According to a study conducted by two IMF economists, combining subsidies for renewable energy with higher coal tariffs will reduce emissions by over one-third in India by 2030 compared to the existing policy
Combining renewable subsidies and higher tariffs on coal would lower the emissions by nearly one-third in India by 2030 compared to the current policies, according to a study carried out by two IMF economists.
The study, conducted by Margaux MacDonald and John Spray, notes that the two steps would also decrease coal imports by 14 per cent by 2030, thus increasing resilience to global changes in energy prices and improving energy security.
Released on Tuesday, the study observes that India has made significant progress towards meeting its emissions reduction targets under the Paris Agreement, but with current policies total greenhouse gas (GHG) emissions would nonetheless increase by more than 40 per cent by 2030.
While a modest increase in short-term emissions may be necessary to meet poverty reduction and energy security goals, a more rapid scaling up of current policies could help lower emissions considerably over the medium term and bring India closer to a path to net zero by 2070, it said.
The two economists said that their research shows an alternative emissions trajectory could be achieved by scaling up current policies.
“One of our proposals includes a gradual increase in subsidies on the use of renewable energy coupled with higher taxes on emissions, in addition to the many targeted policies that India has focused on,” it said.
This would have the added benefit of early reduction in the reliance on imported fuels, helping to ensure universal access to energy, and lessening the negative health effects of pollution.
External climate financing and technology transfer would help mitigate costs and ensure sustainability.

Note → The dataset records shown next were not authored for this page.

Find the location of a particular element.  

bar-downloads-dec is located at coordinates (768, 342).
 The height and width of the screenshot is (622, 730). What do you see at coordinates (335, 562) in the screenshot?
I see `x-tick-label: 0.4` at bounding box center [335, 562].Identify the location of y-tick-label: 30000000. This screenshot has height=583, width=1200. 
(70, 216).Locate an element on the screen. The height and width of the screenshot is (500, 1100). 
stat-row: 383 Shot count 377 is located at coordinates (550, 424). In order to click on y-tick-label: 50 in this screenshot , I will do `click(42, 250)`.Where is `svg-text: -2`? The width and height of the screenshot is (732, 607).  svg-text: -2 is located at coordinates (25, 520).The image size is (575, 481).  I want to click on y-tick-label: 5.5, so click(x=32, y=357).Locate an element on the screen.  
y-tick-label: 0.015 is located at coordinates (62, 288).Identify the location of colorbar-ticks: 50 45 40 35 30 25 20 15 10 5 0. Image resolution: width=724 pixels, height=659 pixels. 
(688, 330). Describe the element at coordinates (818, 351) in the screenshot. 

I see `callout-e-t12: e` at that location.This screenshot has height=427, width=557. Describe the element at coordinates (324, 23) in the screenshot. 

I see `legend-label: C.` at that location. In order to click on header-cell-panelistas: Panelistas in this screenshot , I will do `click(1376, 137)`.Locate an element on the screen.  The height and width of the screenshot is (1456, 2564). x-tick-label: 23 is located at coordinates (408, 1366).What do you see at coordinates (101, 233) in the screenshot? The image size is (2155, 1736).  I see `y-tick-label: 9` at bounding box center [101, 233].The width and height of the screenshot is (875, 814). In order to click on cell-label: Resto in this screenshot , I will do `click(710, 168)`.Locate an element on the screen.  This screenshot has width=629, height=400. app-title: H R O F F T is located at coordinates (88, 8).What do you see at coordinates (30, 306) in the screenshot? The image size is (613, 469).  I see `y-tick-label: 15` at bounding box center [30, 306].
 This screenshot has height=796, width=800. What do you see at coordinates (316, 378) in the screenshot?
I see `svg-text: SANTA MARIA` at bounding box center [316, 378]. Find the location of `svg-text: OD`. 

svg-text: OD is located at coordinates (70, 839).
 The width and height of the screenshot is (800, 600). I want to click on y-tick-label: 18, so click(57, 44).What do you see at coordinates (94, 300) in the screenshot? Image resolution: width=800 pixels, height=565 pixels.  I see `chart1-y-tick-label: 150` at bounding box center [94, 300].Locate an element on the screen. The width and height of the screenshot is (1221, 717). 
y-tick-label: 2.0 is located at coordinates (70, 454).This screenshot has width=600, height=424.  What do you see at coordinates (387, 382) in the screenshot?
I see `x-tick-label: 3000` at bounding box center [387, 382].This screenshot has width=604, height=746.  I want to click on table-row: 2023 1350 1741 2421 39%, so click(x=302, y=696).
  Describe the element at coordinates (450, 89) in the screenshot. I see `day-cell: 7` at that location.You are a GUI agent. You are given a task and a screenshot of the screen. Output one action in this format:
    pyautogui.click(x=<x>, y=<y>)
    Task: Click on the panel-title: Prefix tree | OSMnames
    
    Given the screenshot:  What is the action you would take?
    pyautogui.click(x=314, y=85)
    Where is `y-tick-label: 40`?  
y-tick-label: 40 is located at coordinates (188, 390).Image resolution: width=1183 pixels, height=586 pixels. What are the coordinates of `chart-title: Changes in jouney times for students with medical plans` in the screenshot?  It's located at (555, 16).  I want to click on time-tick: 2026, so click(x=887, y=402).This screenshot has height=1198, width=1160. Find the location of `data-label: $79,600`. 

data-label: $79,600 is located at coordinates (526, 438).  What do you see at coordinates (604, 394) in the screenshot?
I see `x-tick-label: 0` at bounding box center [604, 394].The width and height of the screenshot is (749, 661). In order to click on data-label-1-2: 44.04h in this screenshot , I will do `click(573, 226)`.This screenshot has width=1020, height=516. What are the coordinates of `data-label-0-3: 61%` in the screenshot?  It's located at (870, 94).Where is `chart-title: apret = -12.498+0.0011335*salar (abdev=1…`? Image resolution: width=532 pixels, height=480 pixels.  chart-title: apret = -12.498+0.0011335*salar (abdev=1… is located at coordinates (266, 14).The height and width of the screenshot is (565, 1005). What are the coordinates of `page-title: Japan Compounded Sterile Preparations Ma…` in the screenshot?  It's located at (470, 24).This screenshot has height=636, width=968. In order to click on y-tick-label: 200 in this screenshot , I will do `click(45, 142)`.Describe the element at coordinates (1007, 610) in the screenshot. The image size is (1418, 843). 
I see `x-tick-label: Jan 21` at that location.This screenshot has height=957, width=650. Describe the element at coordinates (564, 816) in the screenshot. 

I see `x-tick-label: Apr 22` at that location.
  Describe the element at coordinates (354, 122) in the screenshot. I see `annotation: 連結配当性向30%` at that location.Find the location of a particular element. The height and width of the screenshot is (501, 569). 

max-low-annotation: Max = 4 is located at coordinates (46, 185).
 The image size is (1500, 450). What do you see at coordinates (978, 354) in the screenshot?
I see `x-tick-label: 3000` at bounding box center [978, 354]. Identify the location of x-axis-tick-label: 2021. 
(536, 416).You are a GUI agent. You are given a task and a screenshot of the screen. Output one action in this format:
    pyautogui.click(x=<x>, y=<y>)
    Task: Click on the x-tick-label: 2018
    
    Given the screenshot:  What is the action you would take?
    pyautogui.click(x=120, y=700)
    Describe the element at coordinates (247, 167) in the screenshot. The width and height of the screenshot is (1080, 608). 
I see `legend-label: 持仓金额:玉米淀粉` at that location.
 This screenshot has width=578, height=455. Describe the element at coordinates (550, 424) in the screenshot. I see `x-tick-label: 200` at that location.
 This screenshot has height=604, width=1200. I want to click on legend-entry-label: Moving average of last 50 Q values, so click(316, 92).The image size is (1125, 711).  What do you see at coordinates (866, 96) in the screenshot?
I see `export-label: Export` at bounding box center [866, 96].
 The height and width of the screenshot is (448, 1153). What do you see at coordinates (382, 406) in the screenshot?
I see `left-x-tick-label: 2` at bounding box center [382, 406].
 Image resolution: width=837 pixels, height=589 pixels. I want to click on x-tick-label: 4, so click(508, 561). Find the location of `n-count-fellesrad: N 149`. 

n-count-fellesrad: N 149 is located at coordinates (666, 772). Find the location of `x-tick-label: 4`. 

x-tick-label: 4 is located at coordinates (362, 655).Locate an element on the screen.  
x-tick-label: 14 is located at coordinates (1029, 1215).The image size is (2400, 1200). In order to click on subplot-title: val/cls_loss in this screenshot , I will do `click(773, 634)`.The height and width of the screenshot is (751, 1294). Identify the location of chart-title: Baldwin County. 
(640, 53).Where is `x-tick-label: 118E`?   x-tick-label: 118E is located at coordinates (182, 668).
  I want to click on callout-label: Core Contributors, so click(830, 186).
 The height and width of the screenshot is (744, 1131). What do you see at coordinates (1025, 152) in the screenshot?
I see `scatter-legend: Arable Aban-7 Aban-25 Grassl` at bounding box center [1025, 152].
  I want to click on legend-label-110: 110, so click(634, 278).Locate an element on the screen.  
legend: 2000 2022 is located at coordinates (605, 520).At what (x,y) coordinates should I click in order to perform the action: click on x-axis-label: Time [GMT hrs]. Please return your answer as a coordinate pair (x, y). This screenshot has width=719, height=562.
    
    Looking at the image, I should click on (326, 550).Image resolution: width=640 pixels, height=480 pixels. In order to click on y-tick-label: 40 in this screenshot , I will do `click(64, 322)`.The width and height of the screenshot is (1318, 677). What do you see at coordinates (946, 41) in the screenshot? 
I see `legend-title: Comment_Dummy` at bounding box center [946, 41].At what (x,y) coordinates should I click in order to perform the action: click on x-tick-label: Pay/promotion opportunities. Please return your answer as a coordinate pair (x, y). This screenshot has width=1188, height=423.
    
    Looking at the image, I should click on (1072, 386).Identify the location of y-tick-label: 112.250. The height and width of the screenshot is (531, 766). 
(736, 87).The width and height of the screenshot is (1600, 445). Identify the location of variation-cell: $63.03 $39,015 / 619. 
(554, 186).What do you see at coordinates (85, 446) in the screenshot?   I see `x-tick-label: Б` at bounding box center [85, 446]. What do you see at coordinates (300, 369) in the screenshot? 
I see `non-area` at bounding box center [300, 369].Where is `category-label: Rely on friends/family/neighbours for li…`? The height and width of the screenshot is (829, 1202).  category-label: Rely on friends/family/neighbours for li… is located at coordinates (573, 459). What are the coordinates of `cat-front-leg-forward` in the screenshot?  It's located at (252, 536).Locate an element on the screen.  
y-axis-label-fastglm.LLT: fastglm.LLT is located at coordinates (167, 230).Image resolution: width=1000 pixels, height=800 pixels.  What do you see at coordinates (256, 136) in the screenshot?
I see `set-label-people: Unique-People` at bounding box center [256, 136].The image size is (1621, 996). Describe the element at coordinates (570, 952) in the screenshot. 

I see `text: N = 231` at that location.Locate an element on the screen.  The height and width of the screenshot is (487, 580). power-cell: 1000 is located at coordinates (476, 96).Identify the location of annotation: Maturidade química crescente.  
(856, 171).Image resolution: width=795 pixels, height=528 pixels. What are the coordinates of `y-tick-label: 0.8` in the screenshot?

“In our model, combining renewable subsidies and higher tariffs on coal (roughly equivalent to ramping up India’s existing excise duty on coal) would result in nearly one-third lower emissions by 2030 compared to current policies,” said the IMF paper.
“In this scenario, growing energy demand is met through a gradual increase of renewable energy and by allowing coal power to taper off, thus exceeding the goal of 50 per cent non-fossil fuel electricity capacity. Under such a policy, not only would the share of renewables rise significantly but overall electricity supply would increase,” it said.
While this policy has clear environmental benefits, the economists estimate that the policy will result in a modest reduction in the level of real gross domestic product (relative to projections based on current policies) as firms and consumers pay higher taxes.
“However, enough fiscal revenues would be raised to compensate the poorest citizen to such an extent that the policy would be progressive overall. Additionally, the small cost of this policy is less distortionary than other options,” they noted.
“Lower emissions would have significant benefits. Increasing renewable energy usage and allowing coal to taper off in this policy scenario would lead to a 2.5 per cent reduction in pollution, saving lives and leading to fewer missed school and workdays. It would also decrease coal imports by 14 per cent by 2030, thus increasing resilience to global changes in energy prices and improving energy security,” the IMF paper said.